### What the task requires
From the line that contains "Visit the migSO LinkedIn page icon" through the end of the records below, write out each line exactly as it appears, but not the pictures.

### Extracted information
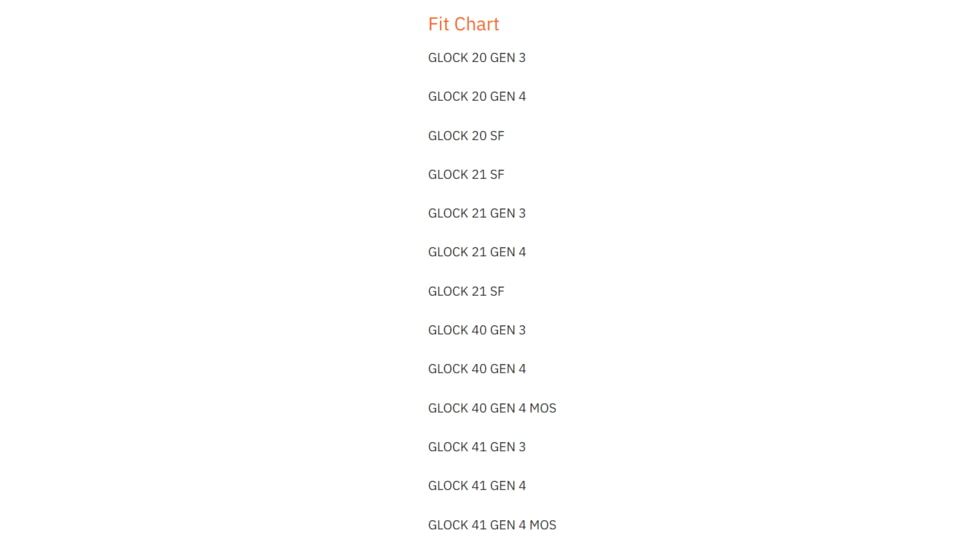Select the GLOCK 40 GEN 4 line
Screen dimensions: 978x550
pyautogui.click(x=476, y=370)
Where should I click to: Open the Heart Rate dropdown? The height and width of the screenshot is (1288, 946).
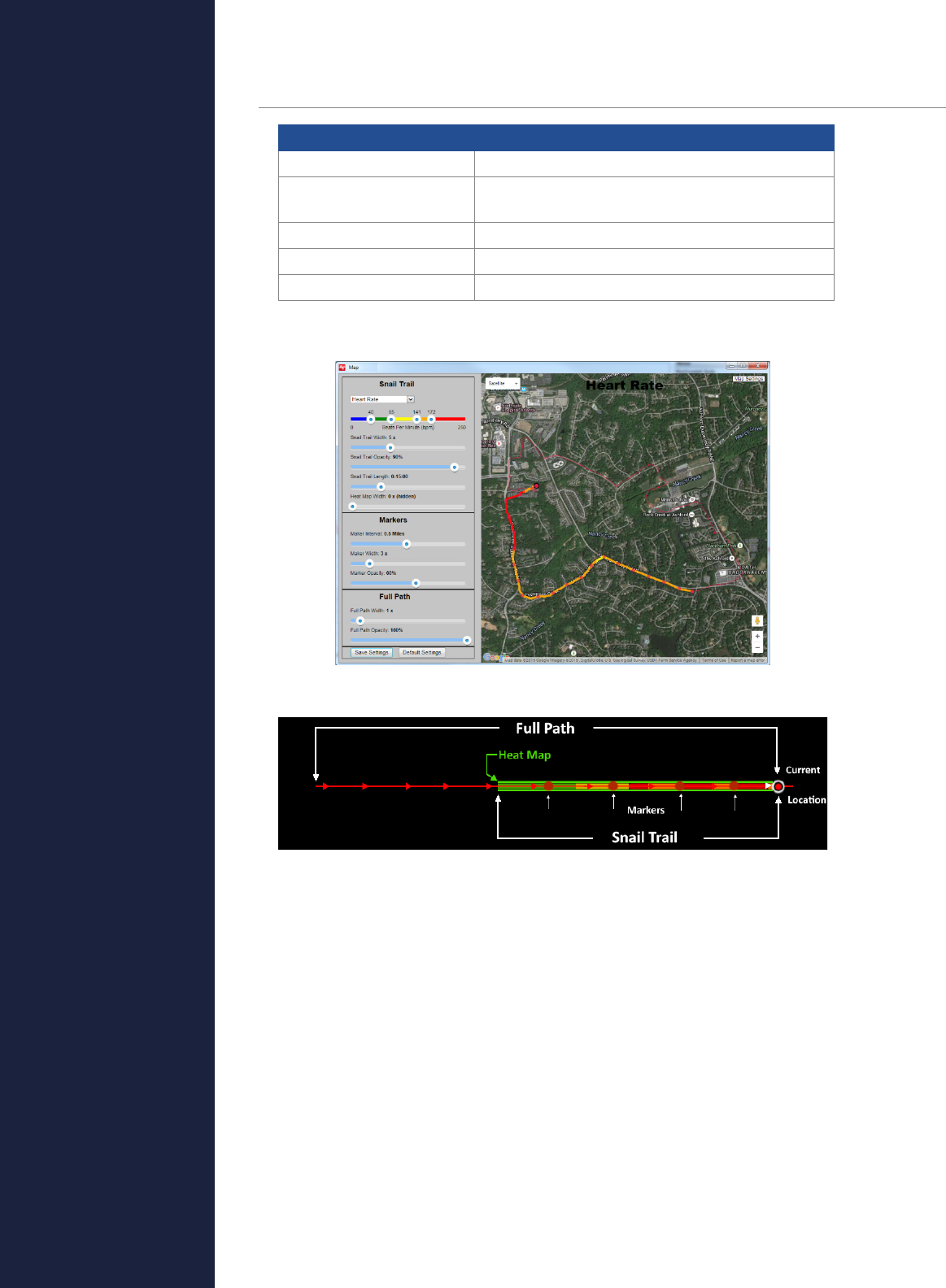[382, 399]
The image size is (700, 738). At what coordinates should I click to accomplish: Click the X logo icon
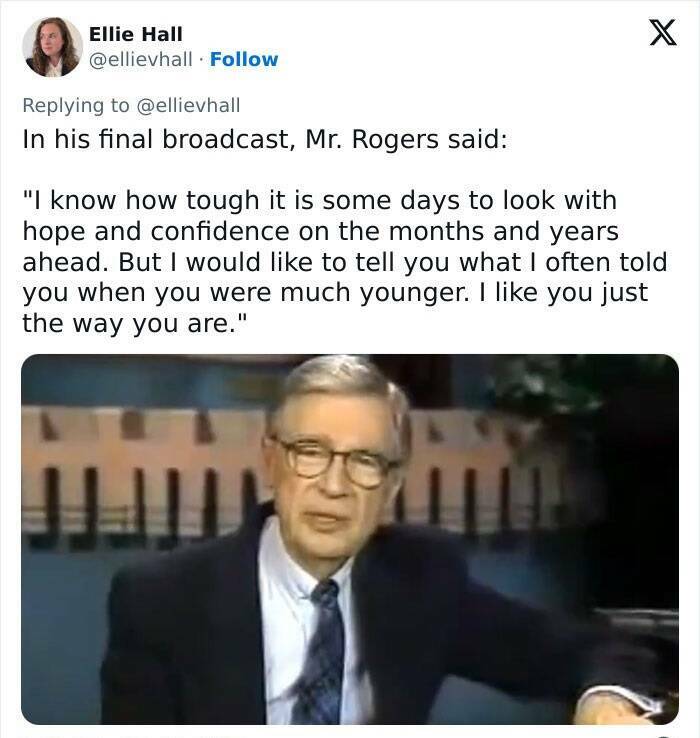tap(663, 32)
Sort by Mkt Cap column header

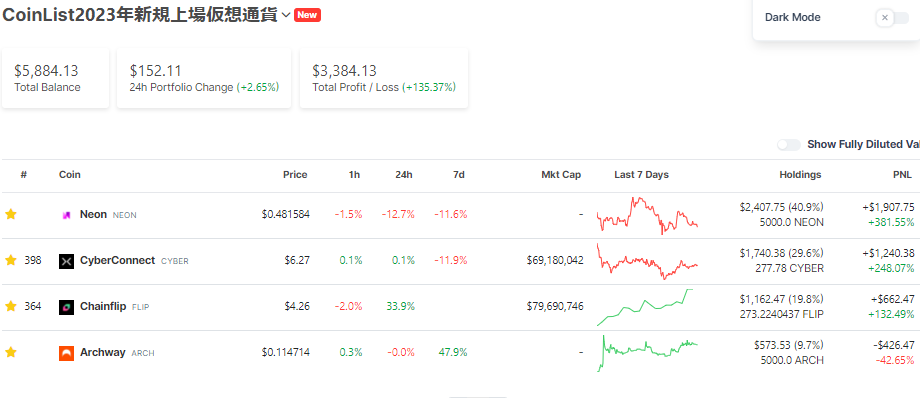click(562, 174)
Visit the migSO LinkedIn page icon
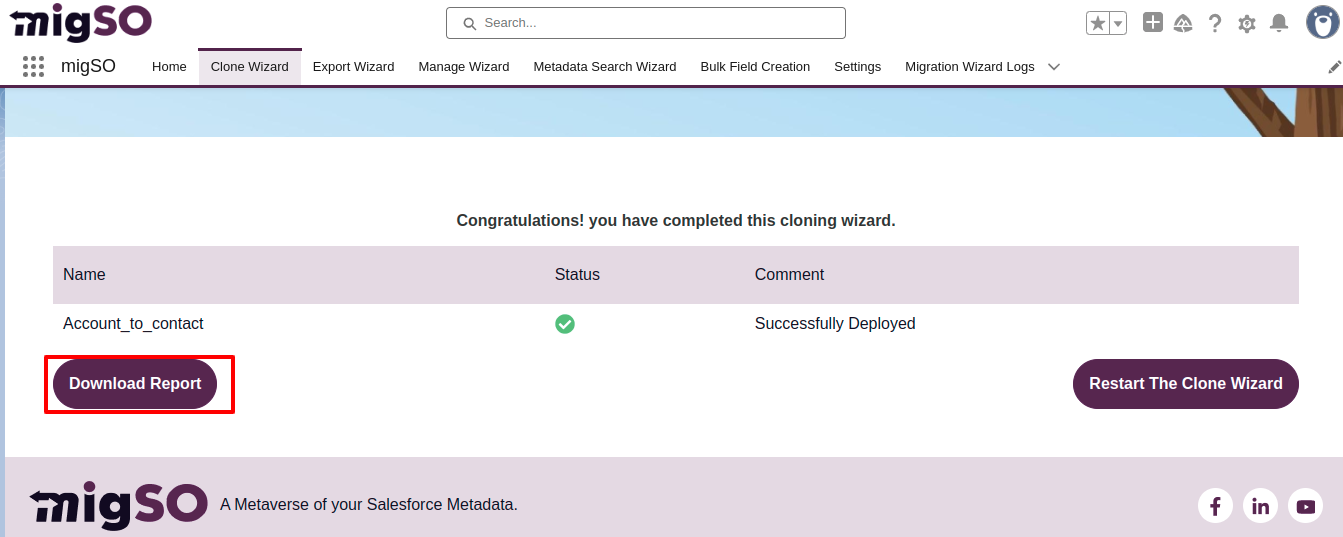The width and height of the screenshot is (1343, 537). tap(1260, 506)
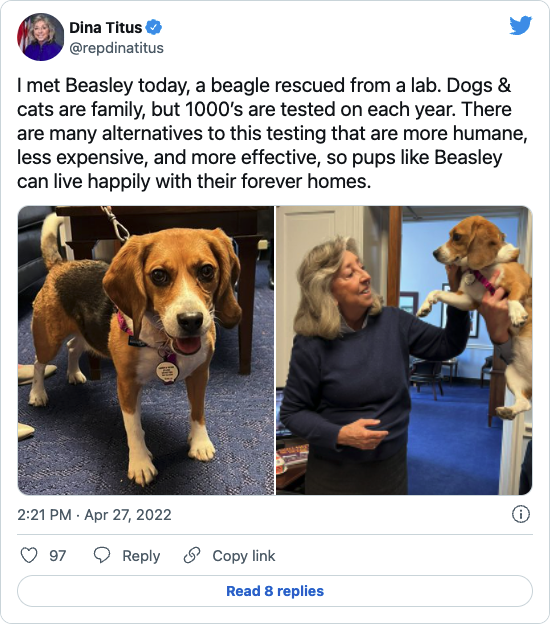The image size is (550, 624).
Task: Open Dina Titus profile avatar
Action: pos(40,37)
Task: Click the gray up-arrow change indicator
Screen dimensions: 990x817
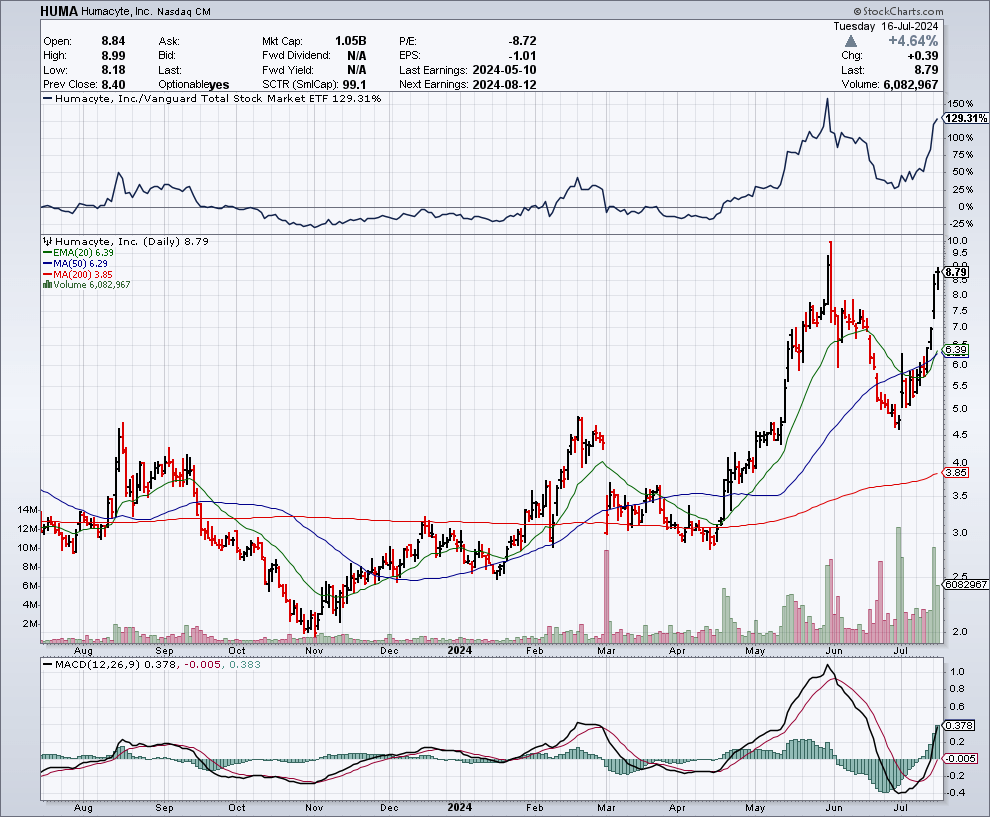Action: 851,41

### Exercise output
Visit the migSO LinkedIn page icon
The width and height of the screenshot is (1343, 537). tap(1260, 506)
The image size is (550, 624).
Task: Open Dina Titus profile avatar
Action: pos(40,37)
Task: Click the gray up-arrow change indicator
Screen dimensions: 990x817
Action: 851,41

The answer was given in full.